Consigli

Le cinque cose che ci dimentichiamo di pulire

05 novembre 2015

05 novembre 2015

Spazzolini da denti, materassi, tappeti, tende, rubinetti e soffione della doccia. Sono le cinque pulizie che andrebbero fatte periodicamente, ma che ci dimentichiamo sempre di fare. Ecco qualche consiglio economico per pulirli, con un occhio anche all'ambiente.

Quanti di noi hanno l'abitudine di pulire lo spazzolino da denti con il bicarbonato? E quanti hanno la pazienza di lavare tende e tappeti con regolarità? Ci sono oggetti in casa che non puliamo spesso, vuoi perché non abbiamo tempo, vuoi perché spesso non sappiamo che "ci conviene" farlo. E non è solo di una questione di igiene ma, pulendoli, siamo in grado di allungarne la vita. Ecco qualche trucco per pulirne 5 (che di solito trascuriamo), con un occhio al portafoglio e uno all'ambiente.

Gli antibatterici non servono

Iniziamo col dire che la guerra a germi e batteri è persa in partenza. È inutile, quindi, usare prodotti battericidi per avere per pochi secondi superfici su cui abbiamo eliminato il 99% dei batteri: si tratta di prodotti molto inquinanti e la pulizia dura comunque per pochissimo. Ci sono soluzioni valide, economiche e amiche dell'ambiente come bicarbonato di sodio e aceto. Ecco come equando usarlo.
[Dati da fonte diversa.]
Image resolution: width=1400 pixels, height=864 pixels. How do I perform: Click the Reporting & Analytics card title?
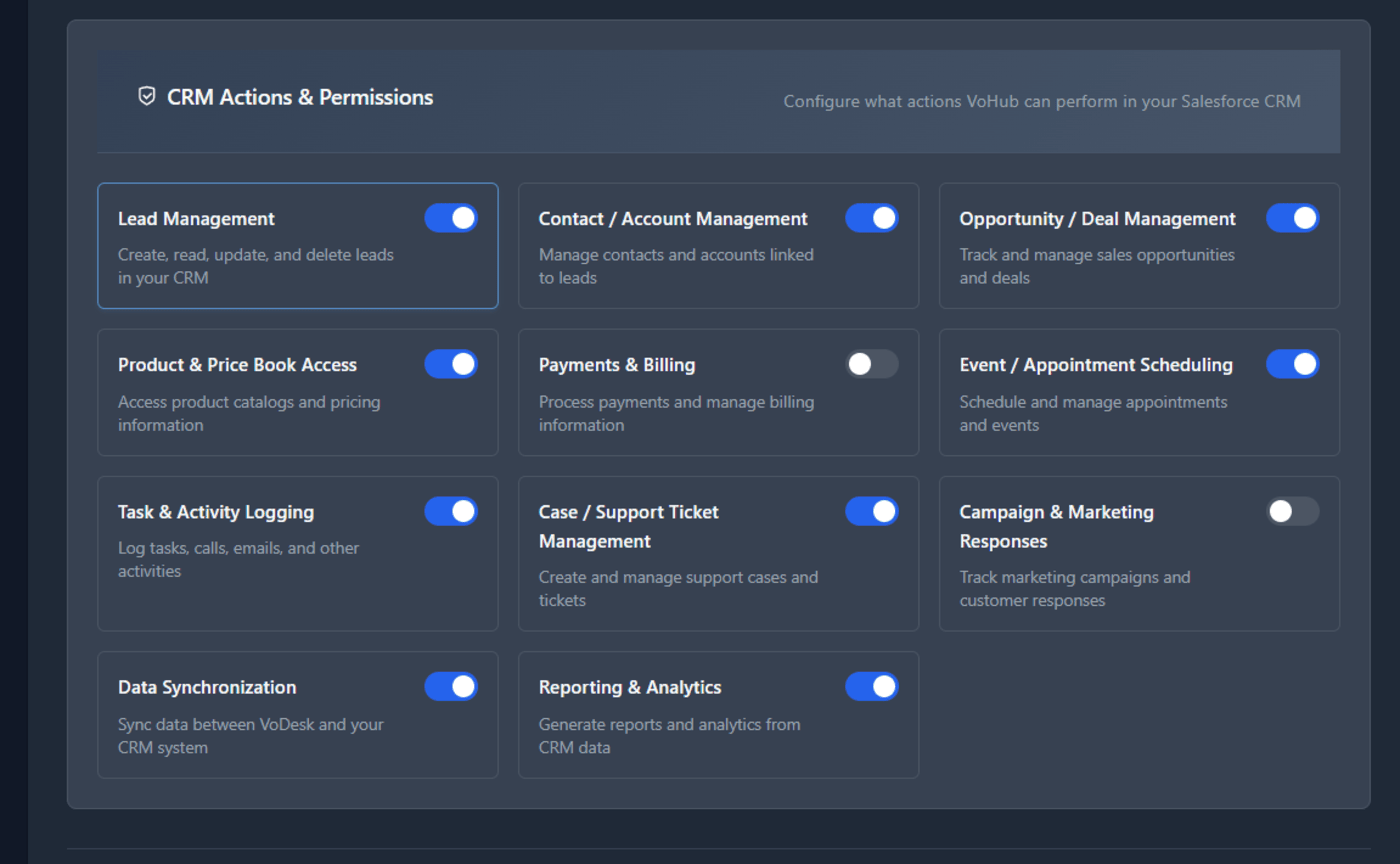tap(629, 687)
  • Spazzolino da denti. Lo spazzolino o la testina dello spazzolino elettrico deve essere sostituito ogni 3 mesi (anziché buttarlo puoi riuttilizzarlo per le pulizie). Periodicamente, però, puoi pulire le setole immergendo lo spazzolino, per una notte intera, in una soluzione con acqua e bicarbonato.
  • Materassi. I materassi sono una bella sfida da pulire. Prima di tutto passa sopra l’aspirapolvere per eliminare qualsiasi residuo di sporco. Dopo cospargi il materasso con bicarbonato di sodio. Lascia riposare per qualche ora e poi ripassa l’aspirapolvere. Ricorda poi che è bene non rifare il letto appena alzati, dovete dare il tempo all'umidità della notte di evaporare. Usa coperture per materassi lavabili in lavatrice e lavale regolarmente.
  • Tappeti. Risultati dei test su prodotti specifici e antimacchia per tappeti condotti dai nostri colleghi in Belgio hanno mostrato che una pulizia con aceto o detersivo per piatti è all’altezza dei prodotti specifici. Meglio, invece, non usare lo sgrassatore. Il bicarbonato in polvere, invece, non è efficace nella pulizia, ma può essere utile per eliminare i cattivi odori e ravvivare i colori: spargi la polvere sul tappeto, lascia agire qualche ora e passa l’aspirapolvere.
  • Tende. In generale ce ne ricordiamo solo quando laviamo i vetri. In generale sono solo impolverate e molto spesso basta un lavaggio a bassa temperatura (30 °C). I detersivi per lavatrice funzionano molto bene anche a basse temperature,  con dosi limitate. Attenzione a selezionare il programma della lavatrice, per il giusto tessuto: nel dubbio è meglio il programma per sintetici che è più delicato e breve di quello cotone e quindi si consuma meno energia. Per molte tende è sufficiente selezionare un programma con bassissima velocità di centrifugazione e riappenderle direttamente dopo il lavaggio, evitando di usare il ferro da stiro.
  • Rubinetti e soffione doccia. Eliminare regolarmente il calcare che si deposita nei frangi getto dei rubinetti e nel soffione della doccia serve non solo a mantenere il comfort del flusso di acqua, ma anche a ottimizzare la produzione di acqua calda e a evitare sprechi. Svita regolarmente (ogni 3- 6 mesi o anche una volta all’anno, a seconda della durezza della vostra acqua) i frangi getti dei rubinetti e immergili in aceto o in un prodotto anticalcare per una notte. Elimina le tracce di calcare con uno spazzolino (puoi riutilizzare quelli vecchi per risparmiare) e risciacqua bene con acqua fredda. Anche il soffione della doccia si può immergere in aceto bianco, senza rischio di danneggiare le parti metalliche e cromate.